- _WHAT TO DO_
(1) From the credit score passage below, reproduce word for word the part that opens with the words containing "The stories stem" and closes with "scores under 600.".
(2) Answer these questions from the credit score passage below:
(a) What headline did the Associated Press item carry?
(b) On what date was FICO's news release issued?
(c) What percentage does the myFICO.com chart show for the segment under 600?
(3) In the credit score passage below, turn the item starting "A news release by credit score company FICO" into a short list that keeps its main facts.

[begin PASSAGE TO READ]

The stories stem from an Associated Press item that appeared as early as July 11 with the headline "More Americans' Credit Scores Sink to New Lows."
The AP story's premise contains some inconsistencies. These points explain them.
- The AP states that credit score company FICO indicated that 25.5% of consumers have a credit score of 599 or below.
- A news release by credit score company FICO dated July 13 contains a figure similar to that in the AP piece: Based on a certain score model, and on data from only one consumer reporting agency, 25.5% of consumers with scores have scores under 600.
- The AP report refers to information at myFICO.com that indicates that the percentage of those under 599 is, "[H]istorically, just 15 percent."
- A chart on a myFICO.com page titled, "About credit scores" illustrates a segment under 600 at 15%.
- The figures in the news release are based on "FICO 8 (BEACON 09)."

[end PASSAGE TO READ]
[begin GIVEN DATA]

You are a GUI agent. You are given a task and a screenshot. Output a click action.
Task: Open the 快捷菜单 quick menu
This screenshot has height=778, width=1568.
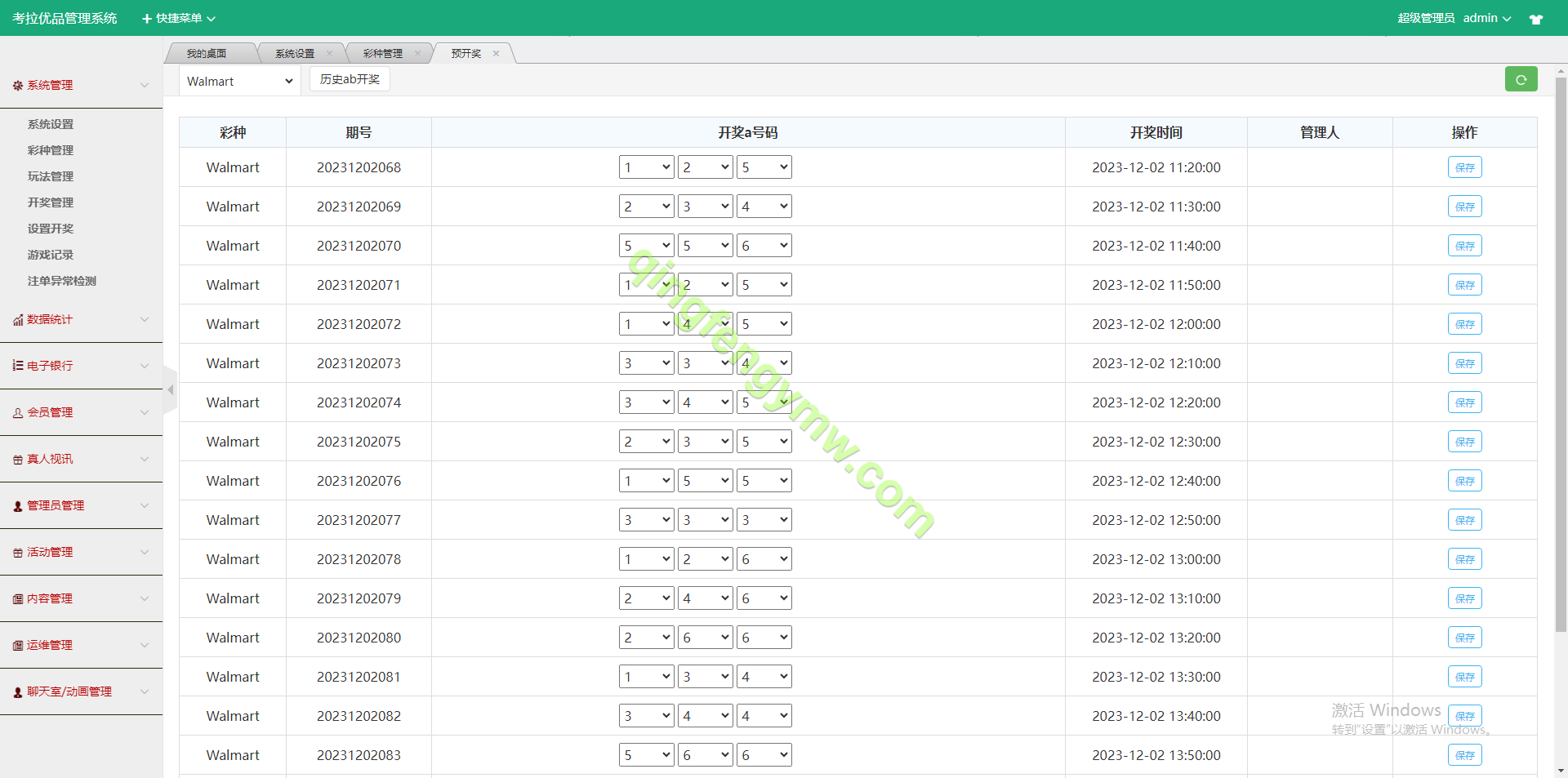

[end GIVEN DATA]

- _OUTPUTS FOR THE TASKS_
(1)
The stories stem from an Associated Press item that appeared as early as July 11 with the headline "More Americans' Credit Scores Sink to New Lows."
The AP story's premise contains some inconsistencies. These points explain them.
- The AP states that credit score company FICO indicated that 25.5% of consumers have a credit score of 599 or below.
- A news release by credit score company FICO dated July 13 contains a figure similar to that in the AP piece: Based on a certain score model, and on data from only one consumer reporting agency, 25.5% of consumers with scores have scores under 600.

(2)
(a) "More Americans' Credit Scores Sink to New Lows."
(b) July 13
(c) 15%

(3)
- Source: FICO news release dated July 13
- Figure: similar to the one in the AP piece
- Basis: a certain score model and data from only one consumer reporting agency
- Finding: 25.5% of consumers with scores have scores under 600